> [What the task asks]: Using the data below, repeat all of it precisely.

[Data items]
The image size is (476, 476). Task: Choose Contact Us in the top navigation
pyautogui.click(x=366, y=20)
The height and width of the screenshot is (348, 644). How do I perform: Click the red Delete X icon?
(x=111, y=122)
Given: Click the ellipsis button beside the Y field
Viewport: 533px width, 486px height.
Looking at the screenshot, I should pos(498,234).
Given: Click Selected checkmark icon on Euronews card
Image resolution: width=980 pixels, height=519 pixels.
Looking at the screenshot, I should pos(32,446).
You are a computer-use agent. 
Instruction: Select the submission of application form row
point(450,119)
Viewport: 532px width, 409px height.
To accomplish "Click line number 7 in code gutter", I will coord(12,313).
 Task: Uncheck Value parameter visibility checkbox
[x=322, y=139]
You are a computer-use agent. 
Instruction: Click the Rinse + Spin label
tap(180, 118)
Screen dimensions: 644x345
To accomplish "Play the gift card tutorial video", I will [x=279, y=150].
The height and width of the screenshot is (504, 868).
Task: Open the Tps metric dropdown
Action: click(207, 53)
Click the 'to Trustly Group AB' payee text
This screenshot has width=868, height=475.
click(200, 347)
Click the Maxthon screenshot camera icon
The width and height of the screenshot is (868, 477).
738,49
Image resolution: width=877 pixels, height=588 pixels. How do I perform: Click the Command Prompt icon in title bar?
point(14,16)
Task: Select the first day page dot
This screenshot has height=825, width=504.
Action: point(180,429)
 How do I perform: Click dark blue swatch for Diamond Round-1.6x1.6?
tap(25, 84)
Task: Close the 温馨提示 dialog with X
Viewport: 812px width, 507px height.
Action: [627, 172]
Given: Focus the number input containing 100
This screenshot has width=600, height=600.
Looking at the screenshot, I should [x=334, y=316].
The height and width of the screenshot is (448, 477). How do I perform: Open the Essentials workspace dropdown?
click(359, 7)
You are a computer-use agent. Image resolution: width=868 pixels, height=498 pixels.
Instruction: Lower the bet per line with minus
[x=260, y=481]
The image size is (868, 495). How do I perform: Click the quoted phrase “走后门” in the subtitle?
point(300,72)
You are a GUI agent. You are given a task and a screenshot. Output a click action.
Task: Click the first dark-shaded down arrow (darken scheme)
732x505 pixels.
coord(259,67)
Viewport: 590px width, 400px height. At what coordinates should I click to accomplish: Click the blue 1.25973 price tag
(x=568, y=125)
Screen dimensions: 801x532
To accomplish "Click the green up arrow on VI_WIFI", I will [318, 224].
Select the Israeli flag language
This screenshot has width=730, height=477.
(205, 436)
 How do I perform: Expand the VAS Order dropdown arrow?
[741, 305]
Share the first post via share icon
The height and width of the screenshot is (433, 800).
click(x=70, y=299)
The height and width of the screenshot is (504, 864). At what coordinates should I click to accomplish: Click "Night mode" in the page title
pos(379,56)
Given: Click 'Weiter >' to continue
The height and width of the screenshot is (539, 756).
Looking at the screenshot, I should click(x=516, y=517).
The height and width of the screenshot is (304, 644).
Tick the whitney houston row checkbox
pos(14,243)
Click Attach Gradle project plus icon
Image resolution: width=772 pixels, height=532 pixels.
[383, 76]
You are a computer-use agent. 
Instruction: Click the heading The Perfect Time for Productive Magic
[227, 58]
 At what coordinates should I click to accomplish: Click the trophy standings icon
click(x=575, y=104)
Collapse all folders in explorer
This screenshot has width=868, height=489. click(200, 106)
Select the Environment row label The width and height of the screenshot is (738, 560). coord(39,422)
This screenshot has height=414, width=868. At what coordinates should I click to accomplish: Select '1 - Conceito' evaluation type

> [Answer to this task]:
The image size is (476, 476). Task: Choose Contact Us in the top navigation
pyautogui.click(x=366, y=20)
The height and width of the screenshot is (348, 644). How do I perform: Click the red Delete X icon?
(x=111, y=122)
Given: Click the ellipsis button beside the Y field
Viewport: 533px width, 486px height.
Looking at the screenshot, I should pos(498,234).
Given: Click Selected checkmark icon on Euronews card
Image resolution: width=980 pixels, height=519 pixels.
Looking at the screenshot, I should pos(32,446).
You are a computer-use agent. 
Instruction: Select the submission of application form row
point(450,119)
Viewport: 532px width, 409px height.
To accomplish "Click line number 7 in code gutter", I will coord(12,313).
 Task: Uncheck Value parameter visibility checkbox
[x=322, y=139]
You are a computer-use agent. 
Instruction: Click the Rinse + Spin label
tap(180, 118)
Screen dimensions: 644x345
To accomplish "Play the gift card tutorial video", I will [x=279, y=150].
The height and width of the screenshot is (504, 868).
Task: Open the Tps metric dropdown
Action: click(207, 53)
Click the 'to Trustly Group AB' payee text
This screenshot has width=868, height=475.
click(200, 347)
Click the Maxthon screenshot camera icon
The width and height of the screenshot is (868, 477).
738,49
Image resolution: width=877 pixels, height=588 pixels. How do I perform: Click the Command Prompt icon in title bar?
point(14,16)
Task: Select the first day page dot
This screenshot has height=825, width=504.
Action: point(180,429)
 How do I perform: Click dark blue swatch for Diamond Round-1.6x1.6?
tap(25, 84)
Task: Close the 温馨提示 dialog with X
Viewport: 812px width, 507px height.
Action: [627, 172]
Given: Focus the number input containing 100
This screenshot has width=600, height=600.
Looking at the screenshot, I should [x=334, y=316].
The height and width of the screenshot is (448, 477). How do I perform: Open the Essentials workspace dropdown?
click(359, 7)
You are a computer-use agent. Image resolution: width=868 pixels, height=498 pixels.
Instruction: Lower the bet per line with minus
[x=260, y=481]
The image size is (868, 495). How do I perform: Click the quoted phrase “走后门” in the subtitle?
point(300,72)
You are a GUI agent. You are given a task and a screenshot. Output a click action.
Task: Click the first dark-shaded down arrow (darken scheme)
732x505 pixels.
coord(259,67)
Viewport: 590px width, 400px height. At what coordinates should I click to accomplish: Click the blue 1.25973 price tag
(x=568, y=125)
Screen dimensions: 801x532
To accomplish "Click the green up arrow on VI_WIFI", I will [318, 224].
Select the Israeli flag language
This screenshot has width=730, height=477.
(205, 436)
 How do I perform: Expand the VAS Order dropdown arrow?
[741, 305]
Share the first post via share icon
The height and width of the screenshot is (433, 800).
click(x=70, y=299)
The height and width of the screenshot is (504, 864). At what coordinates should I click to accomplish: Click "Night mode" in the page title
pos(379,56)
Given: Click 'Weiter >' to continue
The height and width of the screenshot is (539, 756).
Looking at the screenshot, I should click(x=516, y=517).
The height and width of the screenshot is (304, 644).
Tick the whitney houston row checkbox
pos(14,243)
Click Attach Gradle project plus icon
Image resolution: width=772 pixels, height=532 pixels.
[383, 76]
You are a computer-use agent. 
Instruction: Click the heading The Perfect Time for Productive Magic
[227, 58]
 At what coordinates should I click to accomplish: Click the trophy standings icon
click(x=575, y=104)
Collapse all folders in explorer
This screenshot has width=868, height=489. click(200, 106)
Select the Environment row label The width and height of the screenshot is (738, 560). coord(39,422)
This screenshot has height=414, width=868. At what coordinates should I click to accomplish: Select '1 - Conceito' evaluation type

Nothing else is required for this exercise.